Pedido -
Prossiga o texto jurídico sobre a competência das Varas Cíveis e dos Juízos Cíveis do Porto no regime processual experimental, começando logo após a última frase apresentada.

Excerto da página -
────

Não está prevista a aplicação de tal regime nas Varas Cíveis do Tribunal da
Comarca do Porto.
O DL. nº 108/2006, de 08/06, não prevê que no decurso da acção declarativa cível
instaurada nos termos do regime processual experimental, esta passe a seguir, a
partir de determinado momento, a forma de processo comum ordinário.
Conclui, assim, que a acção cível instaurada nos termos do referido diploma
nunca poderá observar, em nenhum momento da sua tramitação, a forma de processo
comum ordinário, pelo que a competência originária para conhecer deste tipo de
acções pertence aos Juízos Cíveis do Tribunal da Comarca do Porto e só no caso
das partes terem requerido a intervenção do tribunal colectivo é que os Juízos
Cíveis deverão remeter o processo às Varas Cíveis para julgamento e posterior
devolução, de acordo com o art. 97º, nº 4 da L.O.F.T.J..
Discordámos, com o devido respeito, da argumentação expendida, por se nos
afigurar que a mesma é susceptível de infringir o texto constitucional.
Com efeito, não se retira do teor do DL. nº 108/2008, de 08/06, que fosse
intenção do legislador alterar o regime da competência dos tribunais, que
continua a regular-se pelas mesmas normas pelas quais se regulava anteriormente.
Do mesmo modo, não pretendeu a Portaria nº 955/2006, de 13/09, alterar a
competência dos Tribunais, mas apenas definir quais os tribunais em que seria
aplicado o regime processual experimental, mantendo os tribunais a que alude, a
competência que já detinham, tal como resulta, aliás, do respectivo preâmbulo.

────

Linhas de dados -
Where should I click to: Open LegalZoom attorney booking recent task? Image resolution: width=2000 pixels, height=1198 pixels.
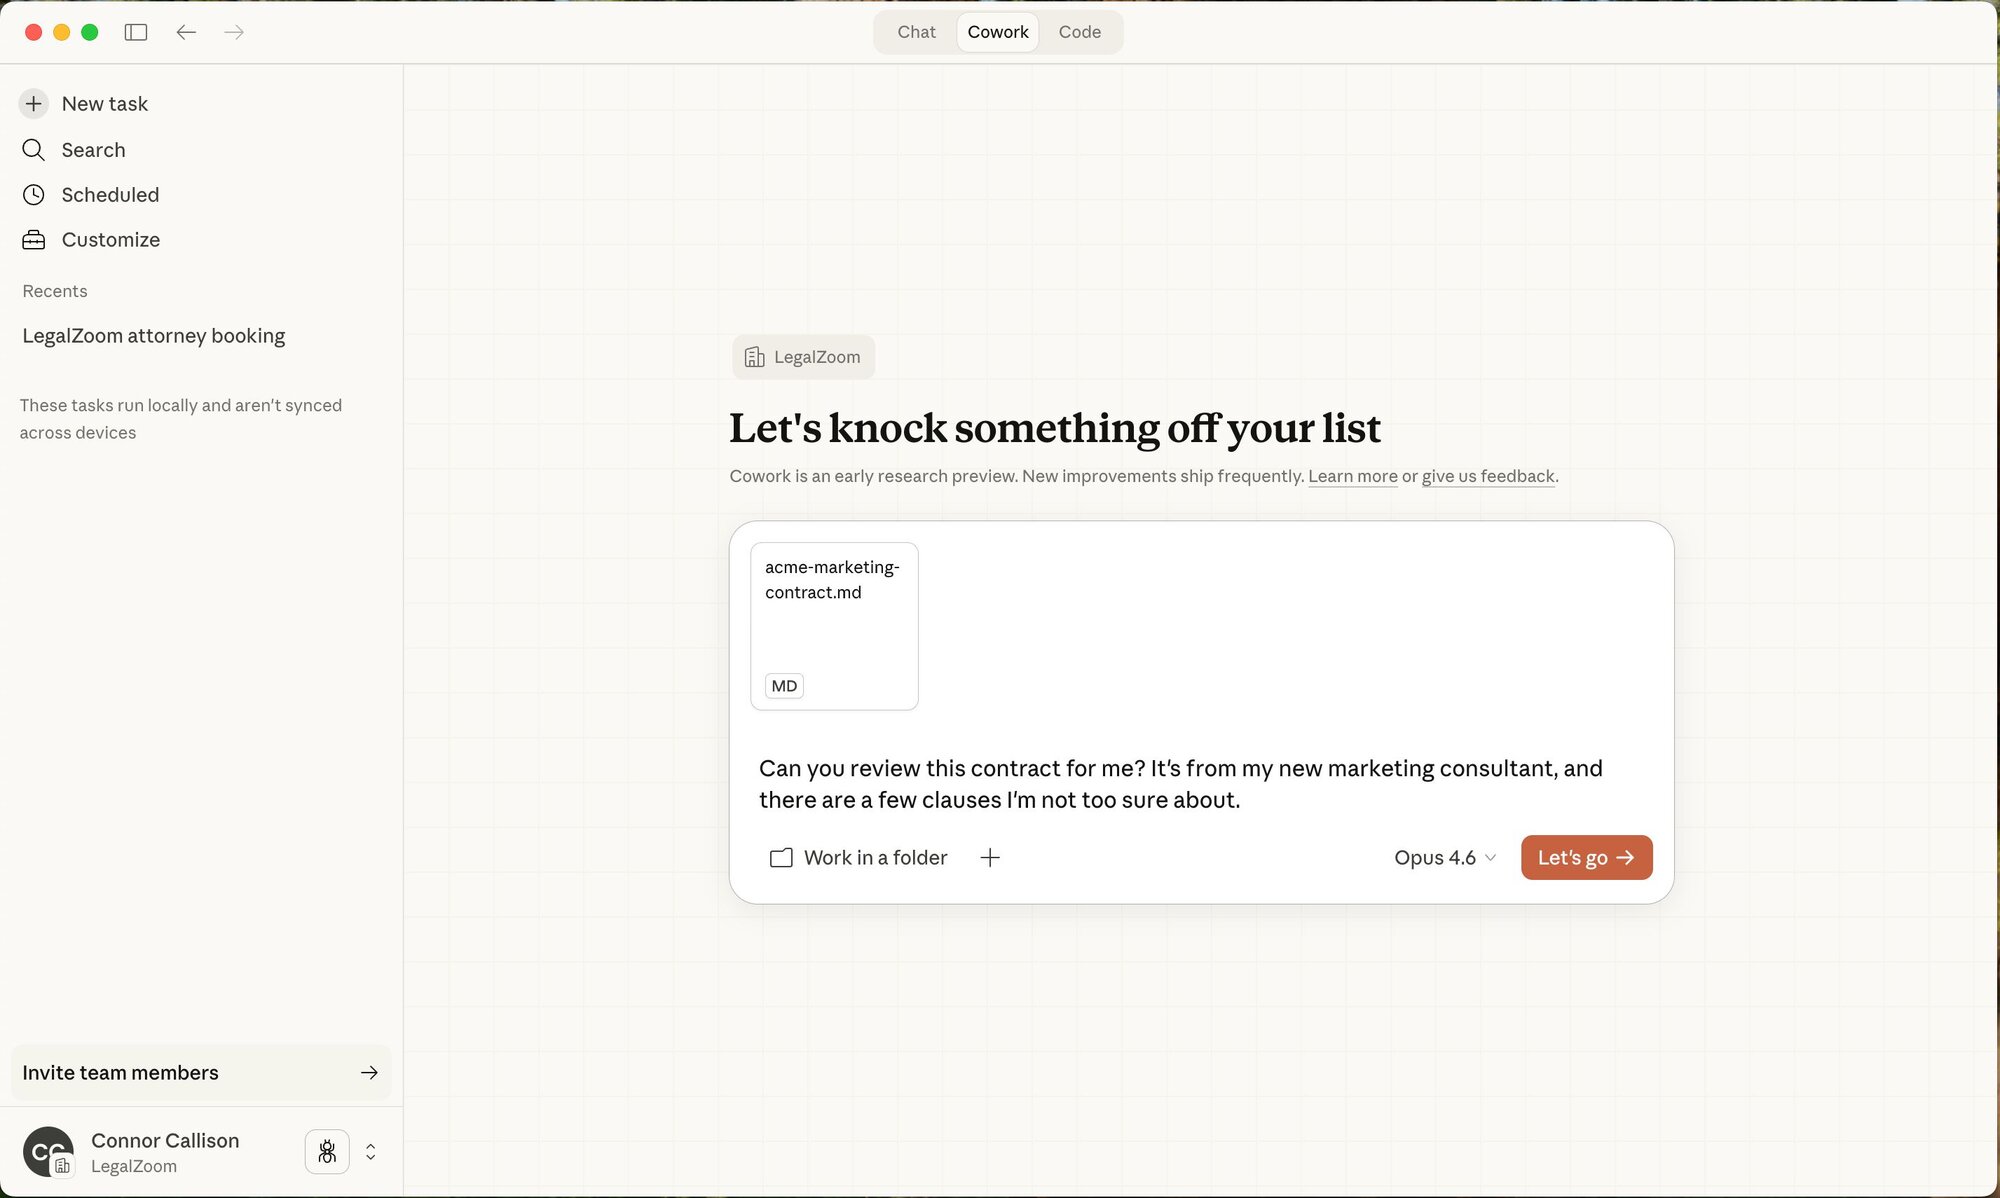click(154, 336)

────

Resposta ao pedido -
De acordo com o disposto no art. 112º, nº 2 da Constituição da República
Portuguesa, as leis e os decretos-leis têm igual valor, sem prejuízo da
subordinação às correspondentes leis dos decretos-leis publicados no uso de
autorização legislativa.
Dispõe por sua vez o art. 165º, al. p) do mesmo diploma que é da exclusiva
competência da Assembleia da República legislar sobre organização e competência
dos tribunais, salvo autorização ao Governo.
Não pode, assim, o Governo, sem autorização legislativa, alterar as normas de
competência dos tribunais, aprovadas por Lei.
A organização e competência dos tribunais sempre seria, de resto, matéria de
reserva de “acto legislativo”, entendendo-se como tal, nos termos do art. 112º,
nº 1 da Constituição da República Portuguesa, as leis, os decretos-leis e os
decretos legislativos regionais e nunca matéria de simples portaria.
Todavia e se assim é, constata-se que a norma contida no artigo único da
Portaria nº 955/2006, de 13/09, quando interpretada no sentido defendido nos
Acórdãos do Tribunal da Relação do Porto acima referidos, infringe o disposto
nos arts. 112º, nº 2 e 165º, al. p) da Constituição da República Portuguesa.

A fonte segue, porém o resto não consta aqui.